**WHAT TO PRODUCE**
Pull out the lines from the one containing "Task: Jump to 尾页 of the table" through the final line of the listing below and repeat them exactly. Leave the pictures behind.
ENTRIES PROVIDED START
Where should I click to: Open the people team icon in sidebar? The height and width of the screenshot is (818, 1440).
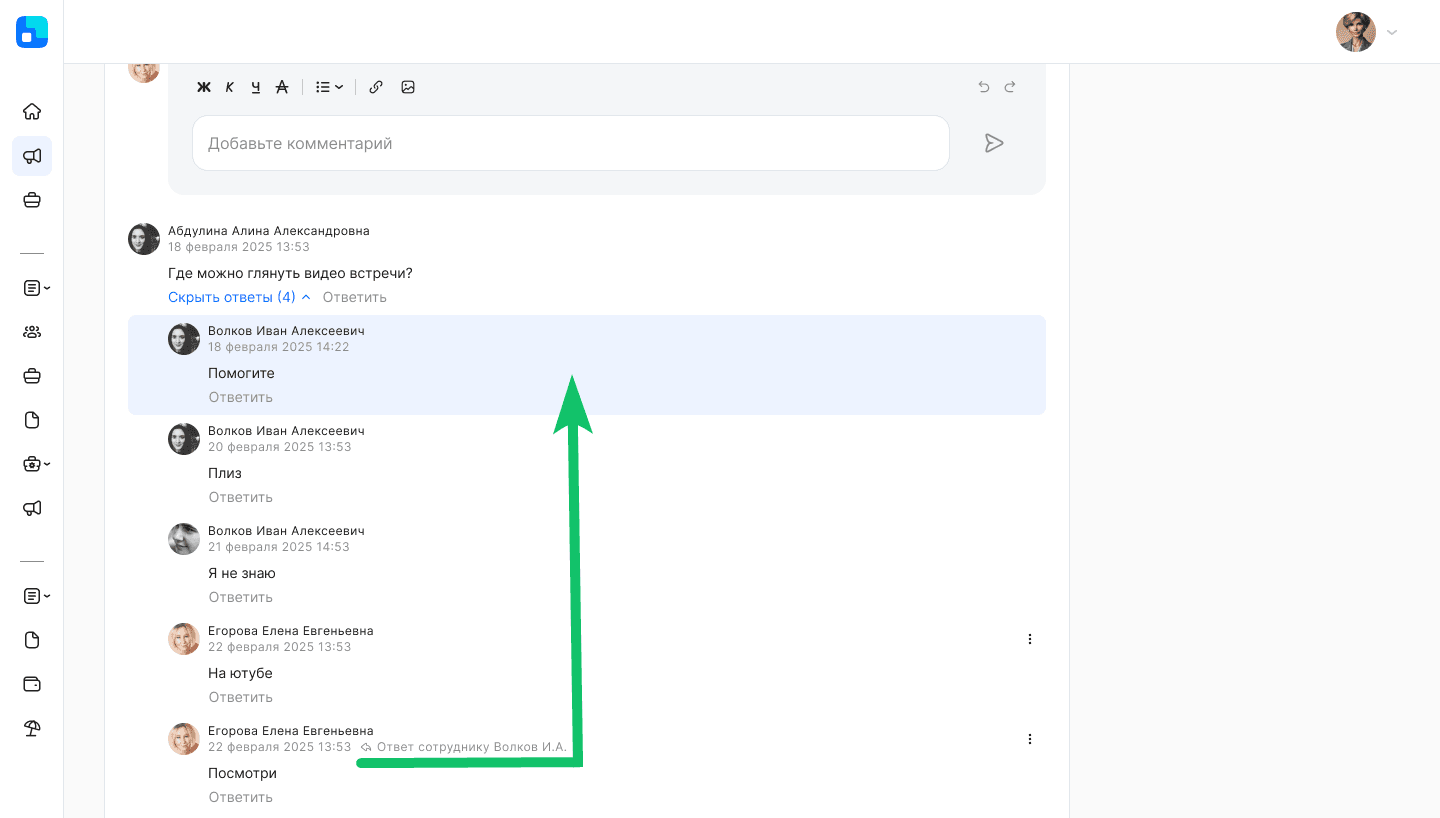click(x=32, y=332)
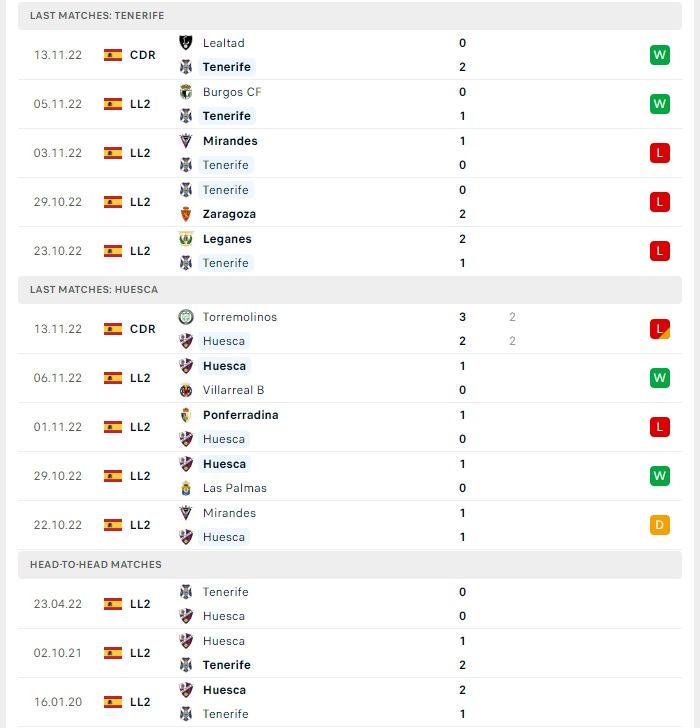Open the Mirandes team name on 03.11.22
This screenshot has height=728, width=700.
[x=230, y=141]
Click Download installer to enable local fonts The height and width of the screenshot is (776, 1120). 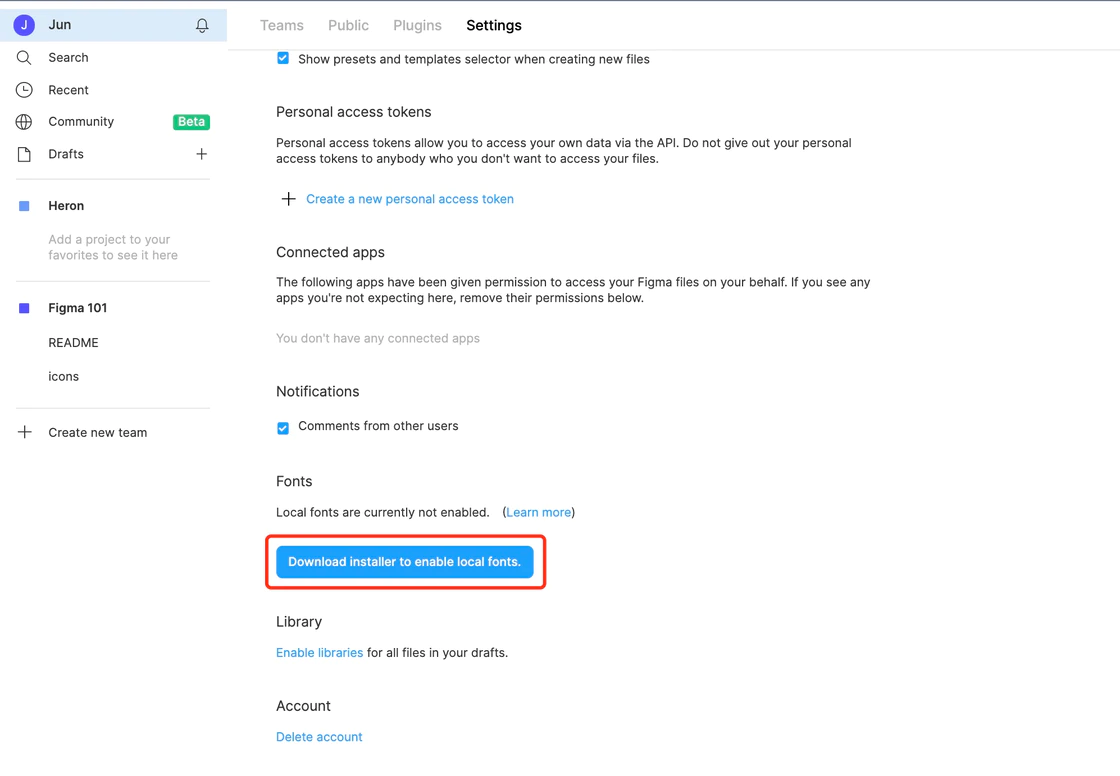[x=405, y=562]
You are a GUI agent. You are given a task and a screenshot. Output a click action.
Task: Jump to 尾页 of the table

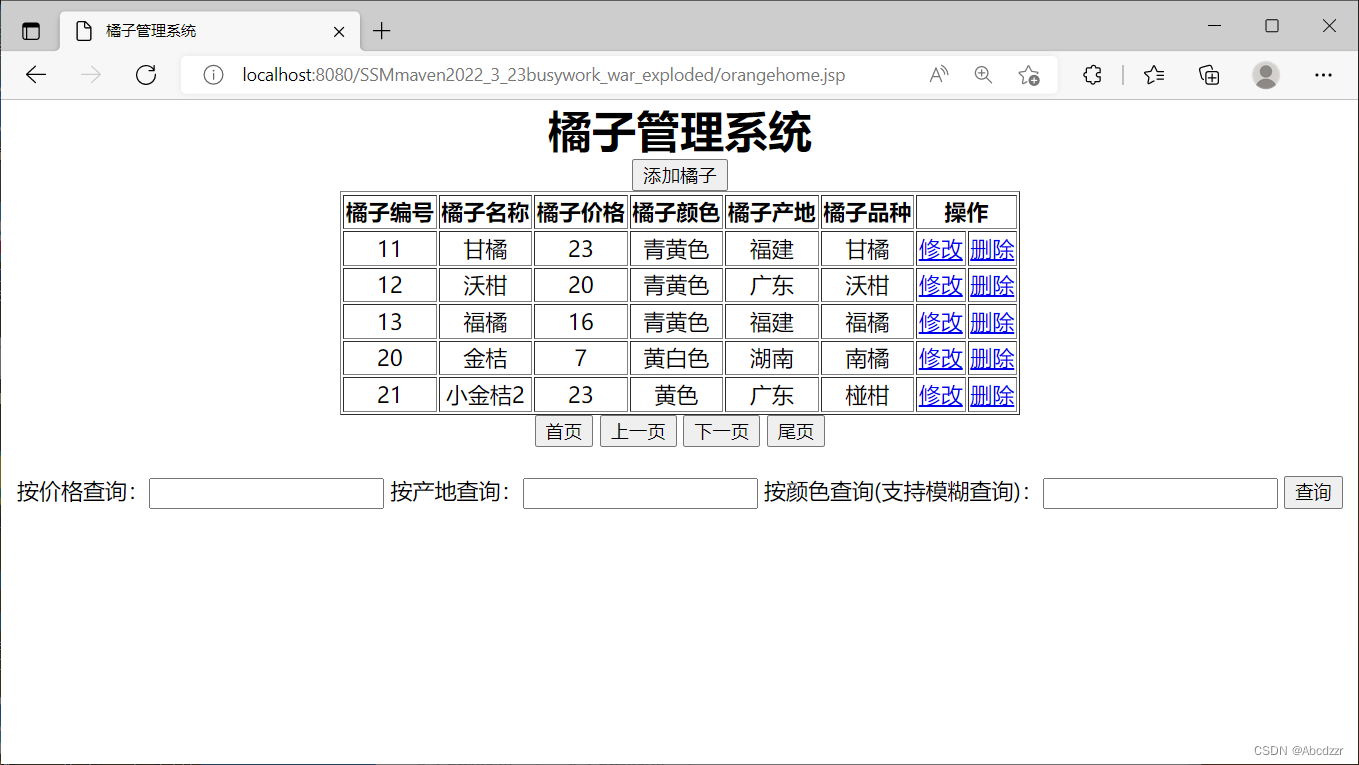point(795,432)
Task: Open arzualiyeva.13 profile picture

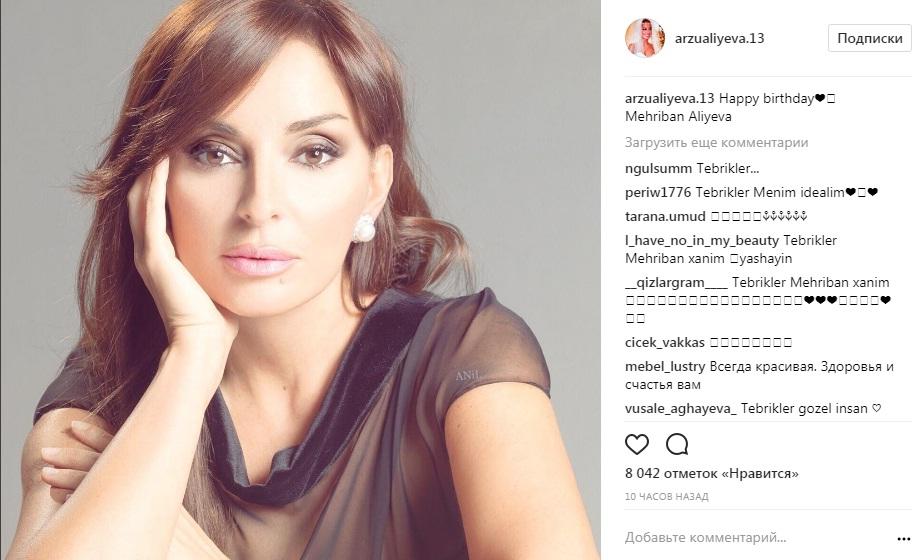Action: pos(645,38)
ENTRIES PROVIDED END
**EXPECTED ANSWER**
Task: Jump to 尾页 of the table

point(795,432)
Task: Open arzualiyeva.13 profile picture

Action: pos(645,38)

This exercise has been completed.